(Source passage)
The following will identify the essential functional characteristics of the smart city. Thereafter I will use
these to synthesise a conception of the smart city as a new type of being.
Ambient Intelligence
‘Ambient intelligence’ is defined as technology which embeds input, processing or response ubiquitously
through the environment (Ikonen, Kanerva, Kouri, Stahl, & Wakunuma, 2010). With its ubiquitous sensor
mesh the smart city is the ideal type for ambient intelligence. As a lived experience, people will know the
smart city not as individual components and discrete processes isolated within atomised sections of their
lives. Instead the smart city will be experienced as a seamless experience as one moves from house to car
to work, from one context to another. People will not think of themselves as moving from one discrete
situation to another, they will simply experience themselves as going about their daily life, an unbroken
stream of changing contexts seamlessly merging from one to the other. The following quotes from the
auto industry illustrate current steps in this direction:
"We very quickly discovered that customer expectations really aren't based on our Jaguar Land Rover
competition - they're based on the smartphone. They're based on the tablet. They're based on the home
entertainment experience…. Consumers expect to be able to download an app, get into the car and discover
a seamless integration between the device and the automobile." (Bedigian, 2016, p. 7)
(End Source passage)
(Data section)
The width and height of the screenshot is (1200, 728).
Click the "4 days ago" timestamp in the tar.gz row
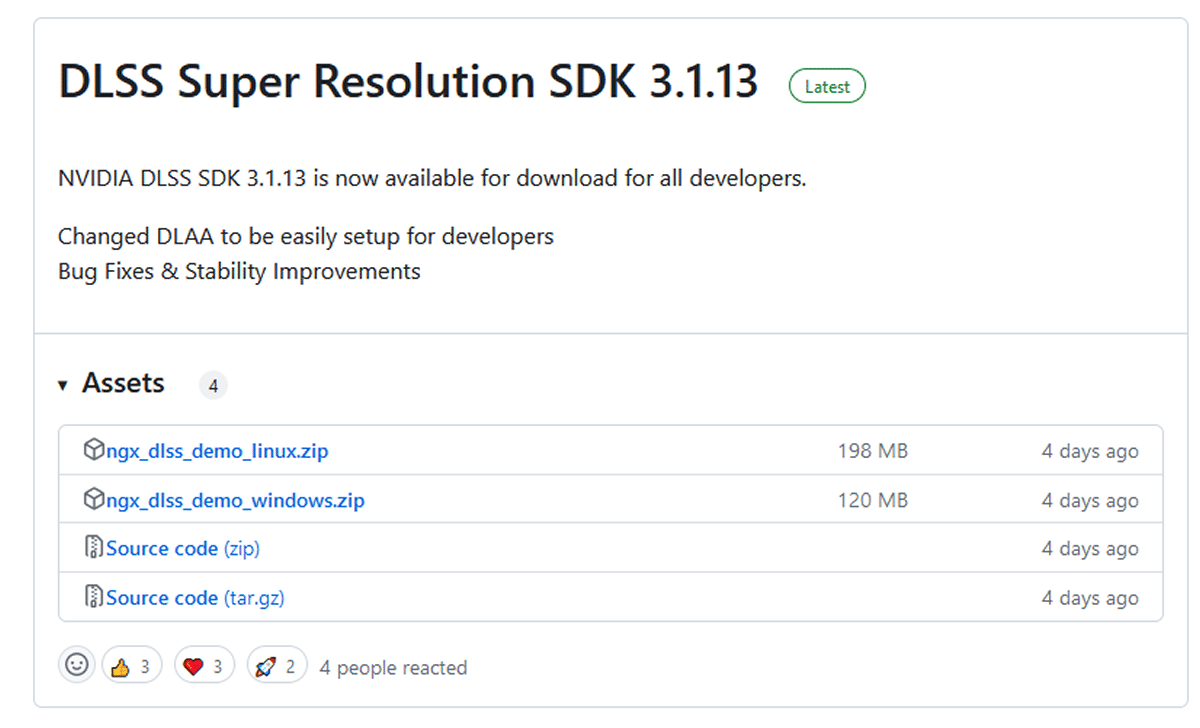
(End Data section)
Assigned task A — Using the smart city passage, explain in one to three sentences why the smart city is described as the ideal type for ambient intelligence.
Assigned task B — Please carry the smart city passage forward from its final sentence.
The material is separate from the passage on the smart city.

Exercise result A — Ambient intelligence is technology that embeds input, processing or response ubiquitously through the environment. The smart city has a ubiquitous sensor mesh, so it fits that definition as its ideal type.

Exercise result B —
"It all comes down to smart device connectivity. People are really looking to have that sort of seamless
experience when they've been working on their phone and then they walk into their car and they expect
the platform to know what they've been doing." (Bedigian, 2016, p. 8)
Emergent in-car systems reveal that cars will communicate with their environment in a deep fashion.
Usage-Based Insurance systems analyse driver behaviour, including time of day, acceleration rates,
cornering and locations travelled in order to dynamically set insurance premiums. Emerging collision-
detection systems can automatically contact emergency services with essential details, including the
identities of the occupants and which seatbelts were fastened. Car maintenance systems will access user
calendars to determine the best time for maintenance appointments. Already today, the Ford SyNC
systems can accesses the driver’s medical data to remind them when to take their medicine (Jaisingh et
al., 2016).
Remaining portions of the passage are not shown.